The decision, issued in Center for Social Change, Inc. and Service Employees International Union (SEIU) involved a “technical” violation of the National Labor Relations Act. It is called a “technical” violation because if an employer wants to challenge a Board finding that the employer has a legal obligation to bargain with the union it must violate the Act by refusing to bargain in order to raise the issue before a circuit court of appeals. The process is as follows: the employer engages in a pro forma refusal to bargain, the general counsel files a complaint followed, shortly thereafter, with a motion for summary judgment and the Board grants the motion with little deliberation.
In Center for Social Change the employer filed opposition to the general counsel’s motion in order to preserve for appellate court review its further argument that the NLRB lacks a legal quorum to act because three of its five board members were unlawfully recess appointed by President Obama in violation of the Constitution. It was on that point that things fell off track.

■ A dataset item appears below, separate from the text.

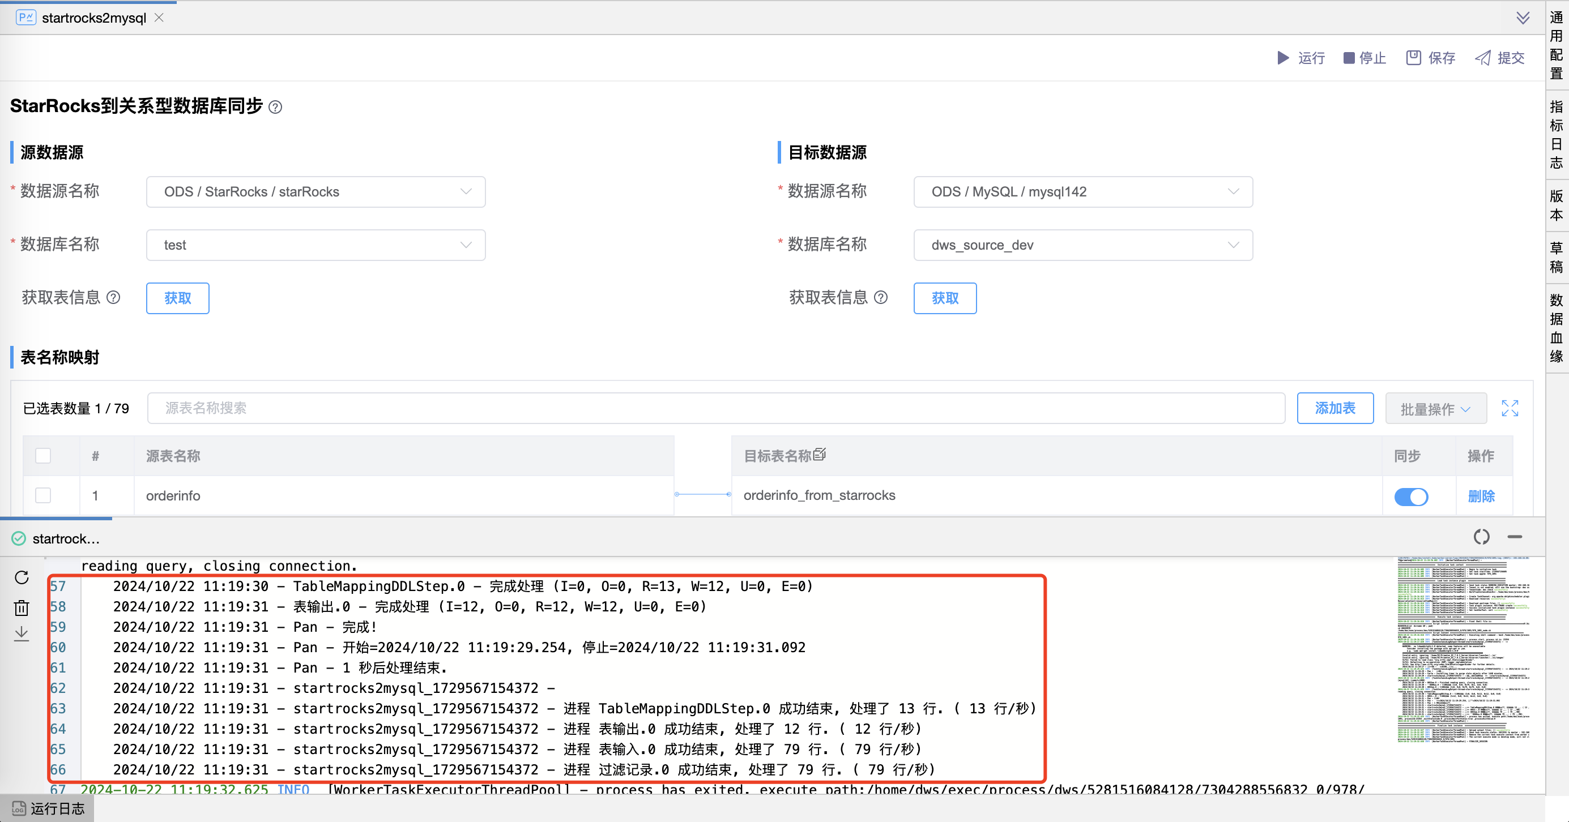Image resolution: width=1569 pixels, height=822 pixels.
Task: Check the select-all header checkbox
Action: (43, 455)
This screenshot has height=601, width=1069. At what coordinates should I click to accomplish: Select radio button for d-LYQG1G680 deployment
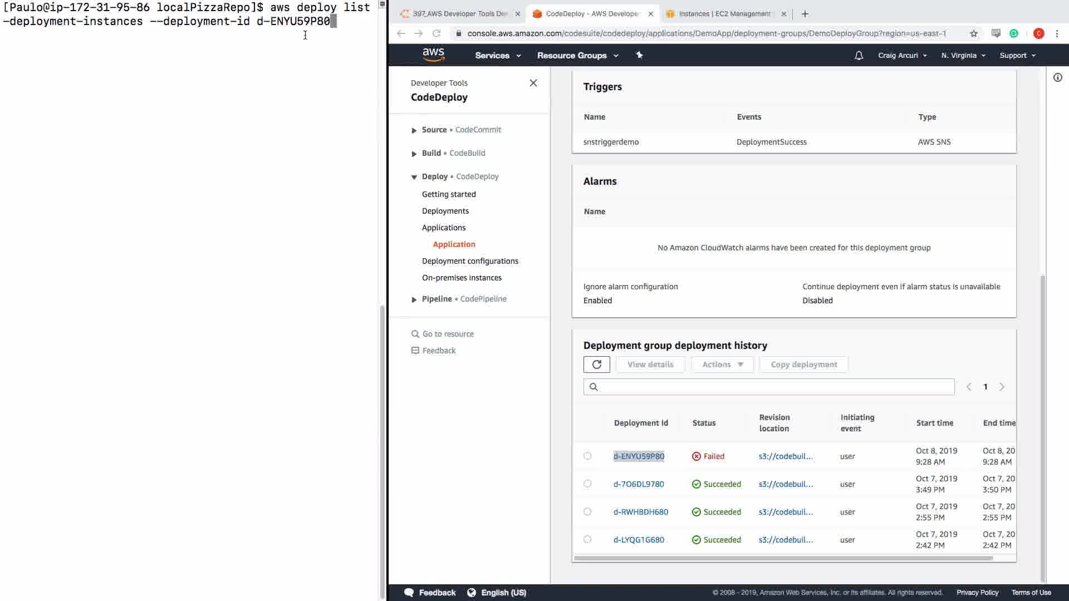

Because the three recess appointees, Block, Griffin and Terence Flynn, obviously have a personal interest in the outcome of that question and the Board has absolutely no authority to rule on the validity of a President’s recess appointments, they should have simply deferred the issue to the circuit court of appeals for consideration. Flynn and his Republican colleague, Brian Hayes, did just that. The three Democrat members were not similarly restrained which explains how it became a five member decision.
The Board’s Democrat majority held that the President’s recess appointments, as the official act of a public official, are presumed to be regular in the absence of clear evidence to the contrary. For that reason, they held the Board was not without a quorum to act. It is, of course, patently absurd to apply a presumption of regularity when the official act is not regular – the Congress was in session at the time – and it raises a fundamental constitutional question, the scope of the President’s recess appointment authority vis-à-vis the Senate’s right to advise and consent.
The Democrat majority on the NLRB have taken a routine case and transformed it into bell weather that forecasts continued intense partisanship at an agency charged by Congress to remain neutral.